** Records follows **

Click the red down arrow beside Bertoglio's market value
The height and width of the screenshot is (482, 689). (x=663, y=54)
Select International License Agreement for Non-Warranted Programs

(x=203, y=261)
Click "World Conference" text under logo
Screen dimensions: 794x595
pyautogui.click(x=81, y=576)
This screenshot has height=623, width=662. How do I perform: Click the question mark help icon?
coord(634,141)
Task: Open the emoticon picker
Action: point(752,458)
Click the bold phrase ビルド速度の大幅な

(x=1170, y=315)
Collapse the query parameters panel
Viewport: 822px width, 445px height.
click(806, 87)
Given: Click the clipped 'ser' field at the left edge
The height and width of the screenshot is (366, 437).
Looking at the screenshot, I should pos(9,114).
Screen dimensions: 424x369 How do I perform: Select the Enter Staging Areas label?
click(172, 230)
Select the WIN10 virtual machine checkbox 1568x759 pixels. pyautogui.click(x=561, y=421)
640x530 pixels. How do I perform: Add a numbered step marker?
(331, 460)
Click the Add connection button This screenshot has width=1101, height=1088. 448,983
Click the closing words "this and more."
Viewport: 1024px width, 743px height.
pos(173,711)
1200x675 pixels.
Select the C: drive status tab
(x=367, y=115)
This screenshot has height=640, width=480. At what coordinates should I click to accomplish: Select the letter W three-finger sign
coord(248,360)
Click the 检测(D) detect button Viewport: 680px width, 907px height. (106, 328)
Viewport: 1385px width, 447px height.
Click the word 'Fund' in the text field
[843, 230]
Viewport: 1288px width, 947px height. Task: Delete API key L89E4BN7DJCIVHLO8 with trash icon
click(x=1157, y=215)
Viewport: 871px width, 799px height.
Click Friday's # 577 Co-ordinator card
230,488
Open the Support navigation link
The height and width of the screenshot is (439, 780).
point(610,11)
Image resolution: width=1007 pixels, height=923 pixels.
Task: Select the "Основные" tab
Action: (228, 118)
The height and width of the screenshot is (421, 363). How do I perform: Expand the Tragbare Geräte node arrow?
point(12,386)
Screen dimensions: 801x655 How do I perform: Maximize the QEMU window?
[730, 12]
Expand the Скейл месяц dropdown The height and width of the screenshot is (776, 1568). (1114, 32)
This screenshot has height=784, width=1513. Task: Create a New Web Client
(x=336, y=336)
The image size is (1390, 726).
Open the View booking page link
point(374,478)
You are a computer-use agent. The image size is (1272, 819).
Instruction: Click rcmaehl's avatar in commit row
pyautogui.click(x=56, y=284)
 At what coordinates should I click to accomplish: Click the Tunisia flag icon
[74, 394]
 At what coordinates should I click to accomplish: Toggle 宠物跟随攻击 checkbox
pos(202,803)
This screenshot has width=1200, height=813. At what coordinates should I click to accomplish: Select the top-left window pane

** End of Records **

Task prompt: Each line from the one containing "You are a computer-use" to the end of the records should be echoed exactly, and no other line.

Response to this exercise:
You are a computer-use agent. The image size is (1272, 819).
Instruction: Click rcmaehl's avatar in commit row
pyautogui.click(x=56, y=284)
 At what coordinates should I click to accomplish: Click the Tunisia flag icon
[74, 394]
 At what coordinates should I click to accomplish: Toggle 宠物跟随攻击 checkbox
pos(202,803)
This screenshot has width=1200, height=813. At what coordinates should I click to accomplish: Select the top-left window pane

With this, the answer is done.